## Exercise directions
Could you edit the rows below so that "Screen dimensions" becomes "Display size" wherever it appears, with everything else left the same?
========================================================================
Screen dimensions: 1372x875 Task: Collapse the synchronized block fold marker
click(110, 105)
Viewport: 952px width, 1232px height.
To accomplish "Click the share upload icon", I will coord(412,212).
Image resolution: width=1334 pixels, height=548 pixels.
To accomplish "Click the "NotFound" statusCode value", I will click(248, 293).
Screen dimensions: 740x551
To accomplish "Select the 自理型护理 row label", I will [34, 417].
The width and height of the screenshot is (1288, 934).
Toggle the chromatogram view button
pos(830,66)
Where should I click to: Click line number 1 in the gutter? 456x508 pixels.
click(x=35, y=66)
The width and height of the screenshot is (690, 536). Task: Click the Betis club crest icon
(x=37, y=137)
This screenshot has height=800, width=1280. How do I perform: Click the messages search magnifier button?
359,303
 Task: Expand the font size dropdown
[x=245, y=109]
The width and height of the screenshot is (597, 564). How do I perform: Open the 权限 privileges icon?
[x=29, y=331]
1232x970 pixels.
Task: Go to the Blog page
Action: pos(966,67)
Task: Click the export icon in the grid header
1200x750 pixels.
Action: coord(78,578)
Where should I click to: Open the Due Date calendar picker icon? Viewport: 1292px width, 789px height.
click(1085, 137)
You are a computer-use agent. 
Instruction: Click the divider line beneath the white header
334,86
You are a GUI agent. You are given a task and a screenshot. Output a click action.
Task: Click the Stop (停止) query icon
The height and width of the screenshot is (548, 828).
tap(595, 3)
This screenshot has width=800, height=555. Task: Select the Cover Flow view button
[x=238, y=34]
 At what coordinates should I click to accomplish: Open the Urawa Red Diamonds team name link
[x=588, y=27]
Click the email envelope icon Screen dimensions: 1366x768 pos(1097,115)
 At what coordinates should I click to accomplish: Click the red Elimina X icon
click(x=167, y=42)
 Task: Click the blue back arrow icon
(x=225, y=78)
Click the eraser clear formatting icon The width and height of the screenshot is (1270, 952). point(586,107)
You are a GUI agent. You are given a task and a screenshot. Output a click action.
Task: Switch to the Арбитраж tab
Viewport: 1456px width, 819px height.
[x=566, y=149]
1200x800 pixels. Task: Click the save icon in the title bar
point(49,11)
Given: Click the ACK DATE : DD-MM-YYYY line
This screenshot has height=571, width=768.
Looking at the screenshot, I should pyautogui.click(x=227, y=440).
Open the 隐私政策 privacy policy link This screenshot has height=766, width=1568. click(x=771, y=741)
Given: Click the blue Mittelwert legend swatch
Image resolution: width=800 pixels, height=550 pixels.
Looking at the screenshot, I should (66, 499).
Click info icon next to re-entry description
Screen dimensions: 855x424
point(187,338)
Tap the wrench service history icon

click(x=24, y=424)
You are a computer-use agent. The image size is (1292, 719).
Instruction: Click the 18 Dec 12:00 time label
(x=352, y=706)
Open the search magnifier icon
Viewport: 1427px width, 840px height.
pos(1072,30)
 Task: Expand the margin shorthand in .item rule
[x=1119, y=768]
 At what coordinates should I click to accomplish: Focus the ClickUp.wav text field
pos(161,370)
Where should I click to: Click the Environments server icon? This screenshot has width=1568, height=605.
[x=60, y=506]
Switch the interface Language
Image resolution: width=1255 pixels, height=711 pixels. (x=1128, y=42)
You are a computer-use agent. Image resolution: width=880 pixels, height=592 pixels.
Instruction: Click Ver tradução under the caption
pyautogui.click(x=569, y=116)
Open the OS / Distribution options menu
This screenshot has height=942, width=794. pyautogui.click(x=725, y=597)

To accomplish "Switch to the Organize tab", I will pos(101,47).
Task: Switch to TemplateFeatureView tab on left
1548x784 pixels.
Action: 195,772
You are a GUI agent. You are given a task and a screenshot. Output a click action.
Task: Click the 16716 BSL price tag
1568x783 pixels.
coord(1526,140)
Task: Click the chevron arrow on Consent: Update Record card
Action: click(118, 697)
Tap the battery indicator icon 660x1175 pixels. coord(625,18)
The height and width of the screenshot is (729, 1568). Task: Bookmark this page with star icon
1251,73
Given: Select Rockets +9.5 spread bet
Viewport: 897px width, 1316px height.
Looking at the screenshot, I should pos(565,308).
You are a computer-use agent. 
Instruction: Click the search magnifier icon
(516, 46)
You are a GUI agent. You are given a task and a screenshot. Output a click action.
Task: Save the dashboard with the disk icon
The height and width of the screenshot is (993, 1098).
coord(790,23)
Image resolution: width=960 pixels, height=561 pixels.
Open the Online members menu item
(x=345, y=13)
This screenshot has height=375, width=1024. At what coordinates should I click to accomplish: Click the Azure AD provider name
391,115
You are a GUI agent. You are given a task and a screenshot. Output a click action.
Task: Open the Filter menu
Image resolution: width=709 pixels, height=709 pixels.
========================================================================
## The answer
Display size: 1372x875 Task: Collapse the synchronized block fold marker
click(110, 105)
Viewport: 952px width, 1232px height.
To accomplish "Click the share upload icon", I will coord(412,212).
Image resolution: width=1334 pixels, height=548 pixels.
To accomplish "Click the "NotFound" statusCode value", I will click(248, 293).
Display size: 740x551
To accomplish "Select the 自理型护理 row label", I will [34, 417].
The width and height of the screenshot is (1288, 934).
Toggle the chromatogram view button
pos(830,66)
Where should I click to: Click line number 1 in the gutter? 456x508 pixels.
click(x=35, y=66)
The width and height of the screenshot is (690, 536). Task: Click the Betis club crest icon
(x=37, y=137)
This screenshot has height=800, width=1280. How do I perform: Click the messages search magnifier button?
359,303
 Task: Expand the font size dropdown
[x=245, y=109]
The width and height of the screenshot is (597, 564). How do I perform: Open the 权限 privileges icon?
[x=29, y=331]
1232x970 pixels.
Task: Go to the Blog page
Action: pos(966,67)
Task: Click the export icon in the grid header
1200x750 pixels.
Action: coord(78,578)
Where should I click to: Open the Due Date calendar picker icon? Viewport: 1292px width, 789px height.
click(1085, 137)
You are a computer-use agent. 
Instruction: Click the divider line beneath the white header
334,86
You are a GUI agent. You are given a task and a screenshot. Output a click action.
Task: Click the Stop (停止) query icon
The height and width of the screenshot is (548, 828).
tap(595, 3)
This screenshot has width=800, height=555. Task: Select the Cover Flow view button
[x=238, y=34]
 At what coordinates should I click to accomplish: Open the Urawa Red Diamonds team name link
[x=588, y=27]
Click the email envelope icon Display size: 1366x768 pos(1097,115)
 At what coordinates should I click to accomplish: Click the red Elimina X icon
click(x=167, y=42)
 Task: Click the blue back arrow icon
(x=225, y=78)
Click the eraser clear formatting icon The width and height of the screenshot is (1270, 952). point(586,107)
You are a GUI agent. You are given a task and a screenshot. Output a click action.
Task: Switch to the Арбитраж tab
Viewport: 1456px width, 819px height.
[x=566, y=149]
1200x800 pixels. Task: Click the save icon in the title bar
point(49,11)
Given: Click the ACK DATE : DD-MM-YYYY line
This screenshot has height=571, width=768.
Looking at the screenshot, I should pyautogui.click(x=227, y=440).
Open the 隐私政策 privacy policy link This screenshot has height=766, width=1568. click(x=771, y=741)
Given: Click the blue Mittelwert legend swatch
Image resolution: width=800 pixels, height=550 pixels.
Looking at the screenshot, I should (66, 499).
Click info icon next to re-entry description
Display size: 855x424
point(187,338)
Tap the wrench service history icon

click(x=24, y=424)
You are a computer-use agent. The image size is (1292, 719).
Instruction: Click the 18 Dec 12:00 time label
(x=352, y=706)
Open the search magnifier icon
Viewport: 1427px width, 840px height.
pos(1072,30)
 Task: Expand the margin shorthand in .item rule
[x=1119, y=768]
 At what coordinates should I click to accomplish: Focus the ClickUp.wav text field
pos(161,370)
Where should I click to: Click the Environments server icon? This screenshot has width=1568, height=605.
[x=60, y=506]
Switch the interface Language
Image resolution: width=1255 pixels, height=711 pixels. (x=1128, y=42)
You are a computer-use agent. Image resolution: width=880 pixels, height=592 pixels.
Instruction: Click Ver tradução under the caption
pyautogui.click(x=569, y=116)
Open the OS / Distribution options menu
This screenshot has height=942, width=794. pyautogui.click(x=725, y=597)

To accomplish "Switch to the Organize tab", I will pos(101,47).
Task: Switch to TemplateFeatureView tab on left
1548x784 pixels.
Action: 195,772
You are a GUI agent. You are given a task and a screenshot. Output a click action.
Task: Click the 16716 BSL price tag
1568x783 pixels.
coord(1526,140)
Task: Click the chevron arrow on Consent: Update Record card
Action: click(118, 697)
Tap the battery indicator icon 660x1175 pixels. coord(625,18)
The height and width of the screenshot is (729, 1568). Task: Bookmark this page with star icon
1251,73
Given: Select Rockets +9.5 spread bet
Viewport: 897px width, 1316px height.
Looking at the screenshot, I should pos(565,308).
You are a computer-use agent. 
Instruction: Click the search magnifier icon
(516, 46)
You are a GUI agent. You are given a task and a screenshot. Output a click action.
Task: Save the dashboard with the disk icon
The height and width of the screenshot is (993, 1098).
coord(790,23)
Image resolution: width=960 pixels, height=561 pixels.
Open the Online members menu item
(x=345, y=13)
This screenshot has height=375, width=1024. At what coordinates should I click to accomplish: Click the Azure AD provider name
391,115
You are a GUI agent. You are given a task and a screenshot. Output a click action.
Task: Open the Filter menu
Image resolution: width=709 pixels, height=709 pixels.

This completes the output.